··· TASK INPUTS
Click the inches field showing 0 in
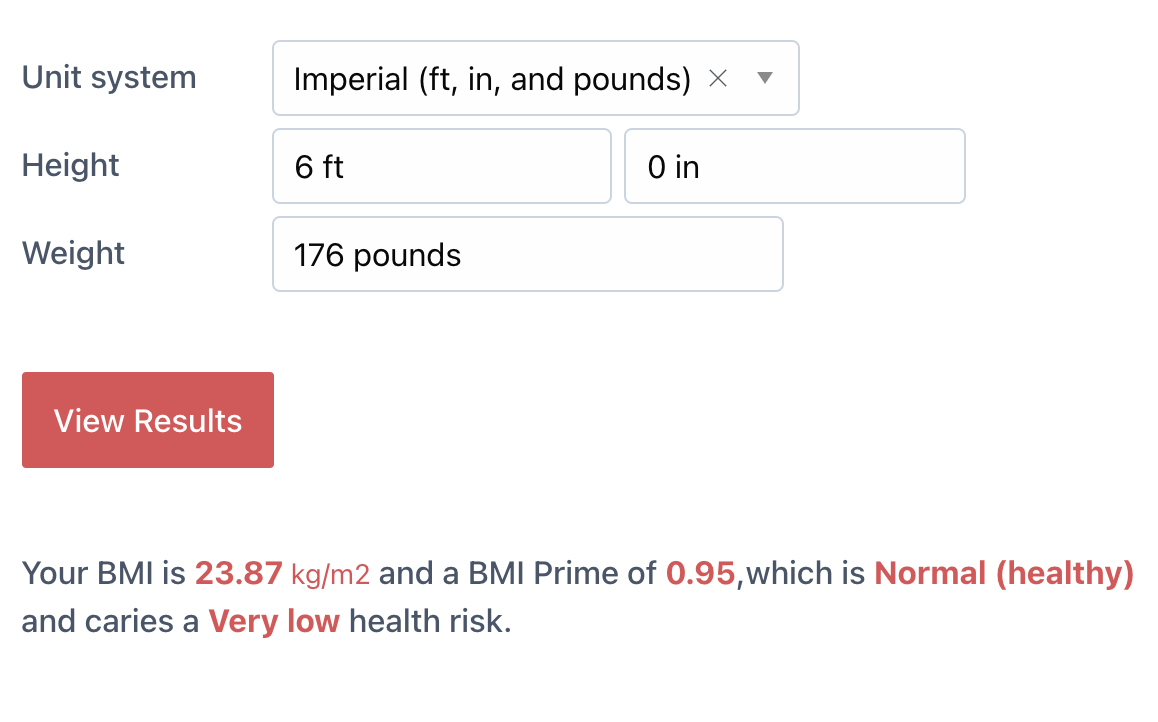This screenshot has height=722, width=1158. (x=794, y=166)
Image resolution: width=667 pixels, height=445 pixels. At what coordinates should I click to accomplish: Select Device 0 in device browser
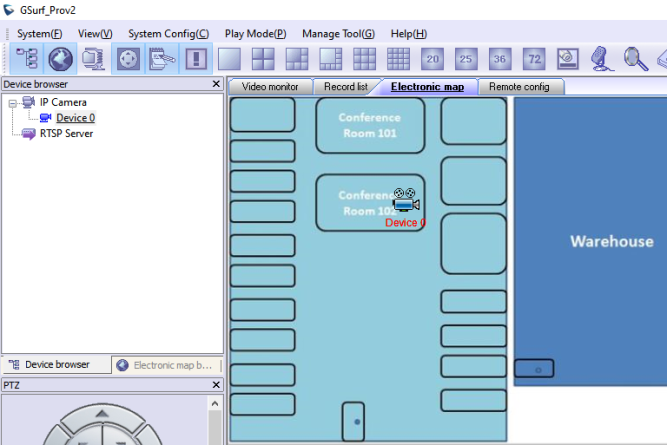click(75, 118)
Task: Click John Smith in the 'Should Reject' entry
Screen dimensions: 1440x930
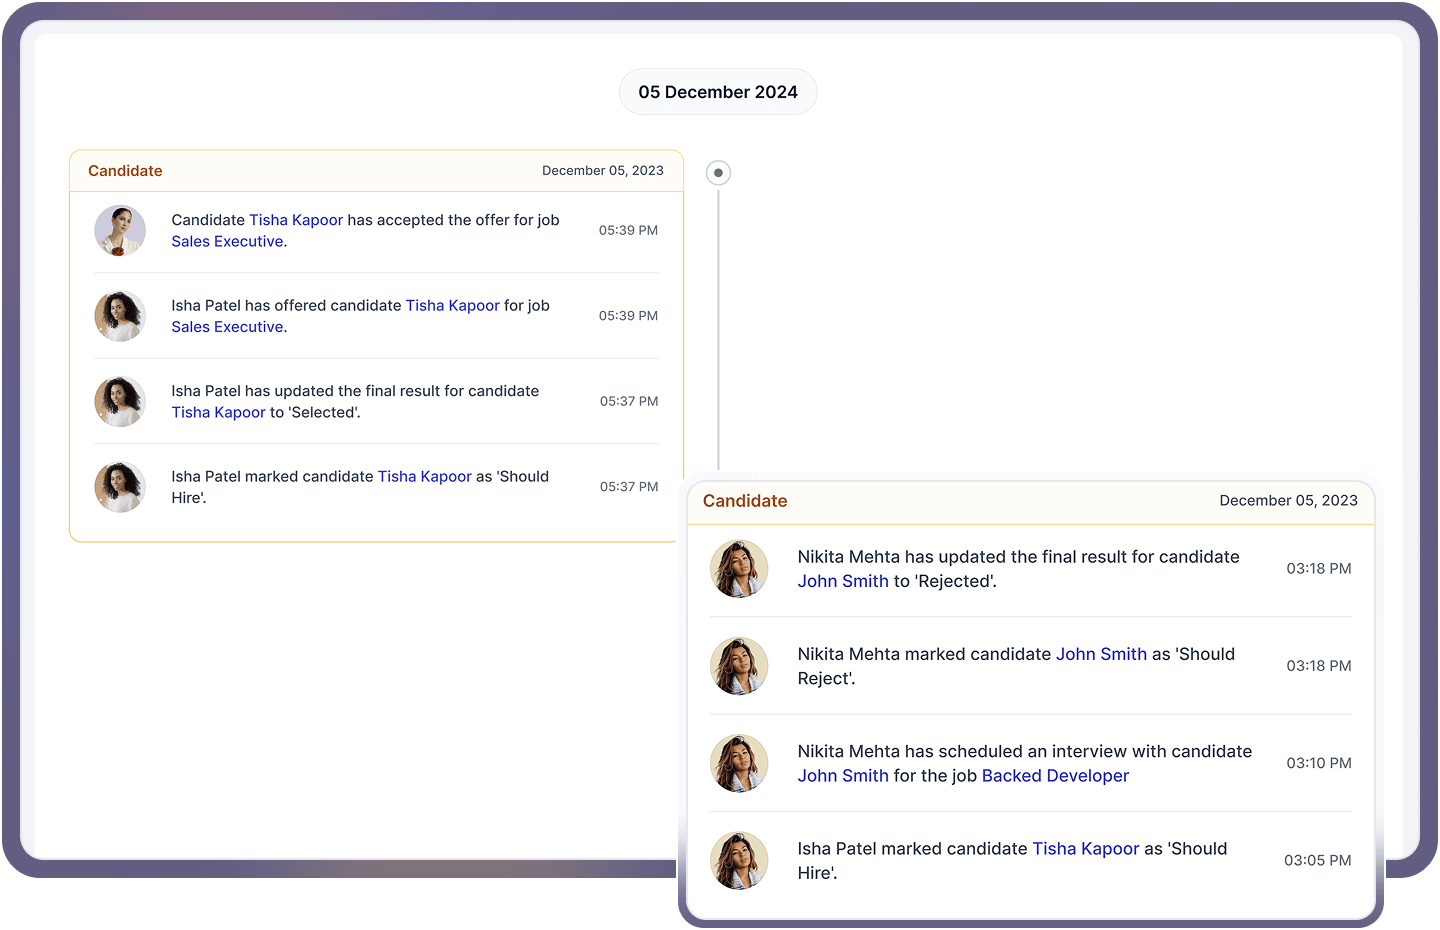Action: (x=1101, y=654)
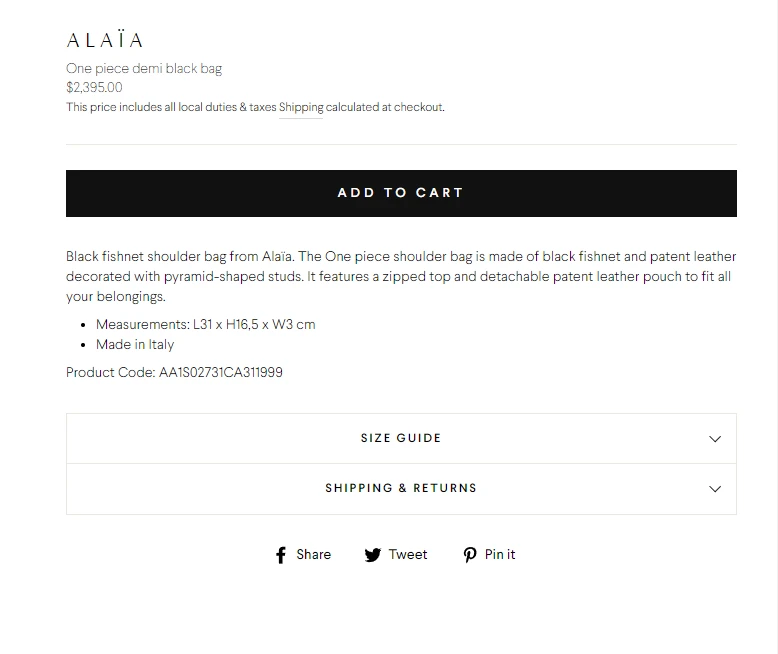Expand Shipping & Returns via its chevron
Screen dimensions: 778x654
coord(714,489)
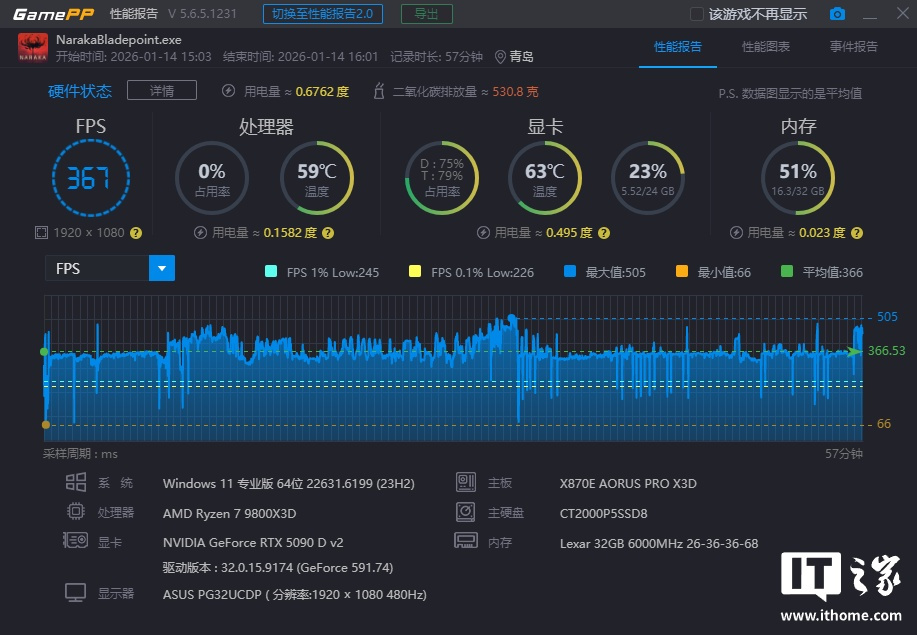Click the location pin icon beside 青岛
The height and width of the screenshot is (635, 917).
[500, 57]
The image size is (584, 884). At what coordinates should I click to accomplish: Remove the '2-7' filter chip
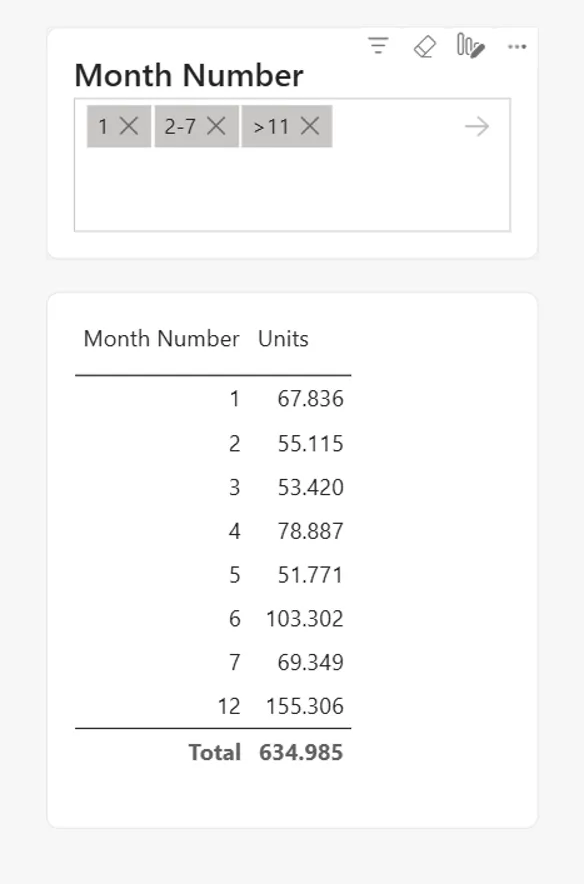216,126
······
··· TASK INPUTS
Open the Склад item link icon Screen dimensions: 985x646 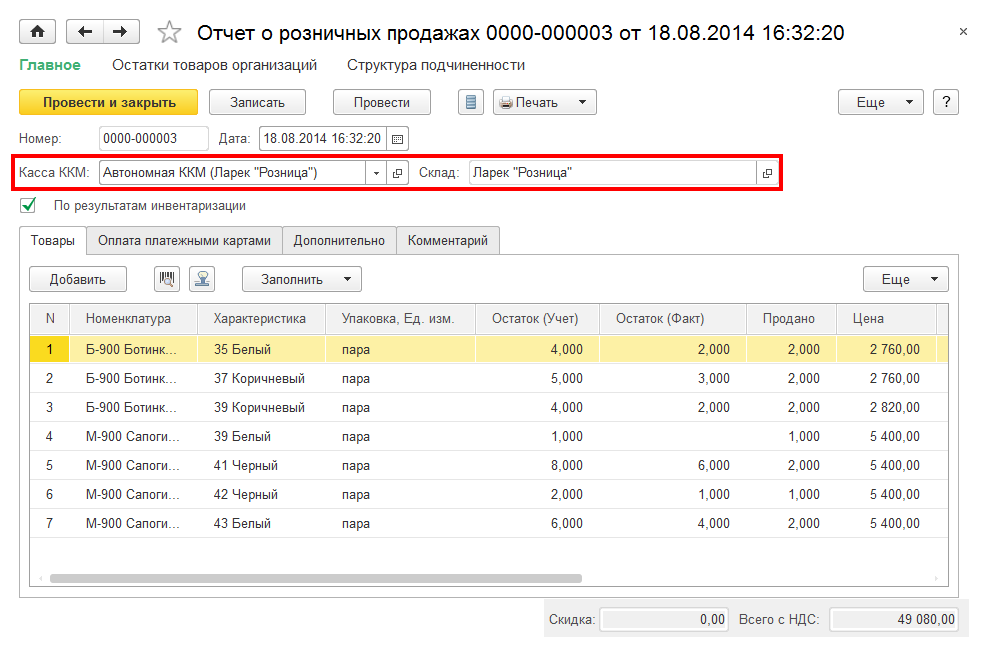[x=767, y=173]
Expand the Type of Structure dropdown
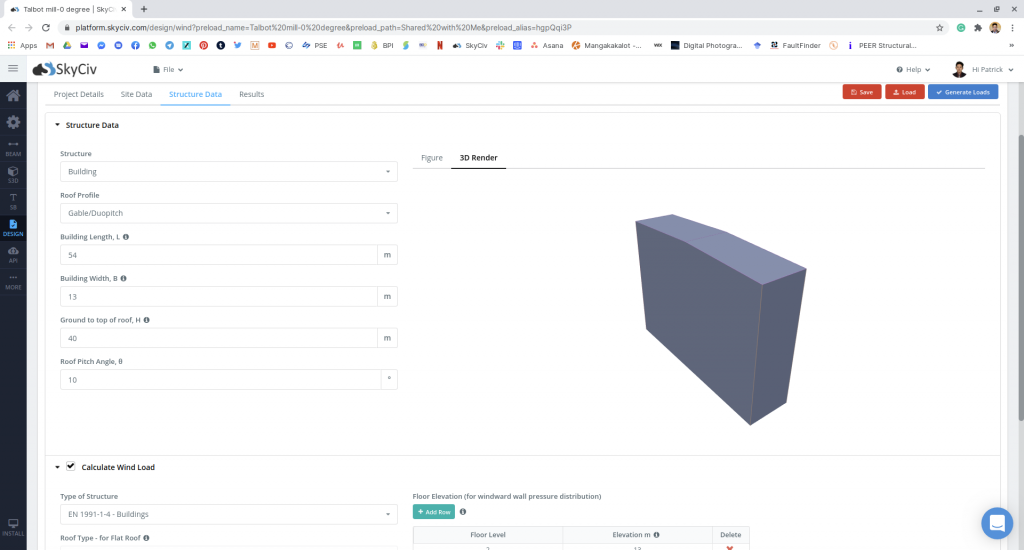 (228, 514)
······
··· TASK INPUTS
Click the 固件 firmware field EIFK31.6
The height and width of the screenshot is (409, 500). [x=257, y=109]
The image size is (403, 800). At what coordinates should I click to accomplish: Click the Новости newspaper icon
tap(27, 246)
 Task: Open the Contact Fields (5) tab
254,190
······
PROBLEM DETAILS:
Using the records above, return word for word the lines that begin at the one containing "Click the inches field showing 0 in" and end at the one containing "Task: Click John", both of them included and no pictures.

RESPONSE FOR THIS EXERCISE:
Click the inches field showing 0 in
This screenshot has height=722, width=1158. (x=794, y=166)
Image resolution: width=667 pixels, height=445 pixels. At what coordinates should I click to accomplish: Select Device 0 in device browser
click(75, 118)
Task: Click John Smith in the 'Should Reject' entry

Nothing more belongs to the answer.